Crossing a tidal flat in the early evening

Crossing a tidal flat in the early evening

This past week, I again appreciated the relationship between fieldwork and weather. In previous visits to Churchill, we usually had breaks in the outdoor work because of the region’s varied and often unpleasant weather. This year, I had anticipated that we would meet similar conditions, and that I would be able to fit some blog posts into the time at the research station waiting for rain/sleet/snow to clear.

But of course this was not to be, courtesy of unpredictable weather conditions. This time, we were met by the longest run of fine weather I have ever seen on the Hudson Bay coast. We could occasionally complain that it was unusually hot (i.e., a pleasant mid 20s Celsius), and the flies WERE horrible whenever the wind died down, but really we had nothing to complain about.

No two days were the same, but a typical day went like this:

6:30 am – The northern sun has already been beating through our window for hours. It is time to struggle out of bed, shave, and face the day.

7 am – Breakfast. Food is very good and plentiful at the Churchill Northern Studies Centre, so this is always a pleasant experience, with eggs, potatoes, bacon, coffee, fruit, cinnamon buns, … roughing it in the field! After breakfast we will make sandwiches, then load gear into the truck.

Debbie keeps the back of the truck in remarkable order. I have never before seen a geological field vehicle looking this tidy.

Debbie keeps the back of the truck in remarkable order. I have never before seen a geological field vehicle looking this tidy.

8 am – Drive 25 km down the gravel road to our main study site. Unload collecting gear, attach kneepads, load shotguns, fill water pails from a pond on the tidal flat. The rock we are seeking is a not quite in-place bedrock, but its loose blocks have a very distinctive appearance and appear to come from just under our feet. I select a likely spot on the shore and pick up and split every piece of this rock type within reach, wetting the surfaces in the pail and examining with a hand lens for tiny fossils.

Matt works through the blocks of stone on one little patch of shore. The shirt and hat protect him from both sun and biting flies.

Matt works through the blocks of stone on one little patch of shore. The shirt and hat protect him from both sun and biting flies.

9, 10, 11 am – We continue to repeat the splitting and examining processes. I occasionally stand up, grumble about leg and knee pain, and scan the horizon for polar bears (Ed is holding a shotgun and acting as full-time bear patrol; my scanning is of marginal importance, but it makes me feel useful). I go and take a look whenever Debbie or Matt call out about a fossil they have found.

12:30 – Lunch. I find a nice rounded boulder low on the shore, and pull out the sandwich that I made at breakfast. Sandwiches always taste so much better when inhaled with sea air!

1 pm – A quick run to town to purchase supplies. There is always something we need for this sort of work, and town is nearby, so it makes a welcome break.

Matt, Sean, Debbie, and Dave, collecting on the shore in the hot sun.

Matt, Sean, Debbie, and Dave, collecting on the shore in the hot sun.

2 pm – Back on the shore, we are splitting rock. The sun has become hot and blinding, and this gets to be sleepy work. If the tide is out, maybe we will take a little breather at 3 and walk lower on the shore to examine fossils in the bedrock of the intertidal zone.

------------------------------------------------------------------------

EXERCISE DIRECTIONS: Pick up the Churchill fieldwork account above at the point where it stops, and carry the day forward from there.

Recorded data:
------------------------------------------------------------------------

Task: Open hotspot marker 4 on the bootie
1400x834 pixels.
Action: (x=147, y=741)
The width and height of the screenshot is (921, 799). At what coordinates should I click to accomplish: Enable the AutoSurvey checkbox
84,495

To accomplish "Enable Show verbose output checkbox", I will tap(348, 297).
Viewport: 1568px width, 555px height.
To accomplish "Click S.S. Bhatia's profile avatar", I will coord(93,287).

------------------------------------------------------------------------

TASK OUTPUT:
4 pm – We begin to pack up. Every likely slab that we had set aside is re-examined to determine if it is worthy of transport back to the research station. The good ones are wrapped in foam and carefully placed into bins. These fossils are easily abraded, and it would be a shame if we wrecked them after they have survived in good shape for 450 million years or so!

5 pm – Back at the Centre, we unload the gear and rocks, and wash up a bit to make ourselves marginally presentable. If there is time, we will examine a few of our finds before dinner.

Sorting fossils and gear in the lab in the old part of the Churchill Northern Studies Centre

Sorting fossils and gear in the lab in the old part of the Churchill Northern Studies Centre

5:30 pm – Dinner! In the cafeteria, it is time to talk about our discoveries of the day, plan for tomorrow, and maybe talk to the Centre staff and other scientists about what they have been doing.

6:30 pm – We are back to the truck, ready to pay a visit to one of the field sites from previous years. The weather is so wonderful, the light is perfect for photography, and we need to look at some of the sites on the shore to see if they have changed or “new” fossils have popped up. This is no hardship at all: one evening we wade through a quiet mist toward the middle of Bird Cove, another time we head along the beach ridges east of Halfway Point, and on a third occasion we travel down “Polar Bear Alley” near the former dump site. Everywhere the scenery is gorgeous, the animal life is interesting, the bears are not in evidence (this is important when we are out on foot!), and even the malevolent mosquitoes only trouble us for relatively brief intervals.

Our evening drives took us over several of Churchill's interesting roads! This one is near Halfway Point.

Our evening drives took us over several of Churchill’s interesting roads! This one is near Halfway Point.

9, 10, 11 pm – After our final return to the Centre, we spend a bit more time working on our fossil collections, perhaps socialize over a beer, and then return to our rooms to download some of the hundreds of photographs.

It has been a perfect field day, but also perfectly jam-packed. The only thing we could wish for more of is time. I wish that this particular batch of Churchill fieldwork could last a month, not just nine days; then I would really have enough time to appreciate the experience.

Sometimes the mosquitoes WERE bad: evening feeding time with Dave.

Sometimes the mosquitoes WERE bad: evening feeding time with Dave.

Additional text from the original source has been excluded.